In the Star Wars movies entire planets are destroyed. Think about that. Billions of people die because of a plot point. This is terrible. Someone should do something about these Sith people if they are behind this. In the new sequels star systems are destroyed — because let’s escalate of course. That’s even stupider. What happens to all those people? Their families? The galaxy long, long ago in a place far, far away is a really dangerous place. I’d just hide out in the outer rim, writing a blog and listening to that band from Jabba’s palace.

Batman is a shining example of good in the Dark Knight trilogy. He doesn’t kill anyone. He gives them trials and arrests them and works with the authorities. I approve. He believes that killing is wrong. He won’t kill the Joker in The Dark Knight because he believes in something. That is an inspiration. I approve of Batman. Then Batman v Superman: Dawn of Justice happened, and Batman started to kill people. Then Justice League happened, and Batman continued his slide into moral depravity, becoming a murder hobo who just kills people at his whim.

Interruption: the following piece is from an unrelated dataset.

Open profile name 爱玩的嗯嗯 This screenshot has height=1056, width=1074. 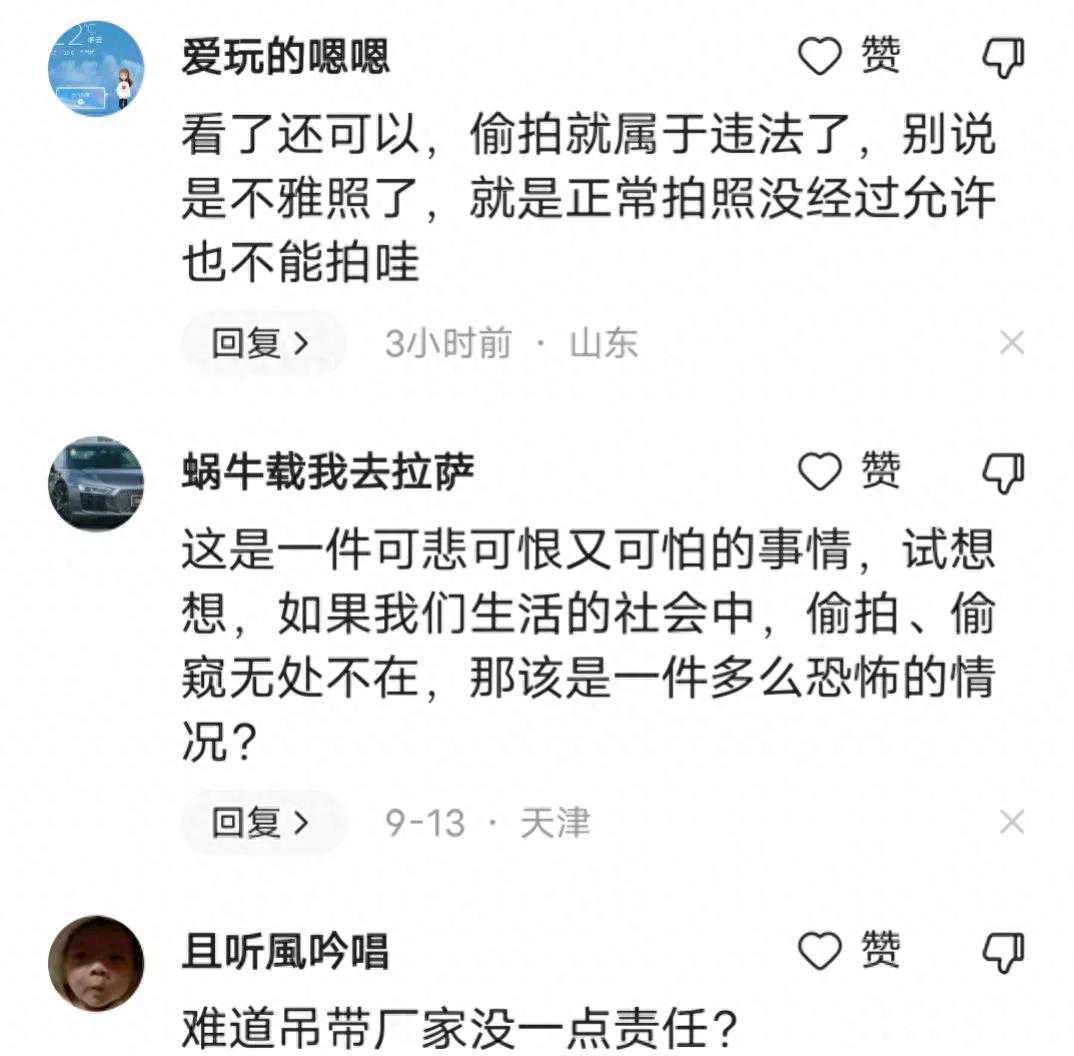(x=285, y=59)
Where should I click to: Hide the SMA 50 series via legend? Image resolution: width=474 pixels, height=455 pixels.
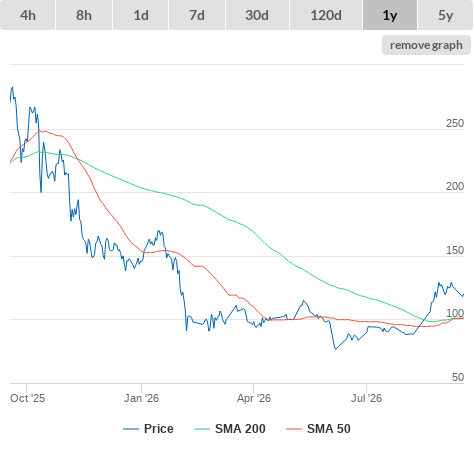(x=329, y=429)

Bad Boys for Life kills a lot of people, too. Most cop movies involve several major shootouts. These kill people and wreck places. Who pays for all this carnage? I mean, skyscrapers are destroyed in some movies. Who pays for all that? How many jobs are lost? I mean, who has to tell Joe Smith that he’s fired because Superman wrecked his office fighting Zod again?

I am guilty of this, too. I have a lot of killing in my novels. I know of several scenes in which people kill people ridiculously and outrageously. I know that I should have every person matter. I know that every dead person should matter. I don’t want thousands to die for a plot point and not have it addressed sometime later in the story.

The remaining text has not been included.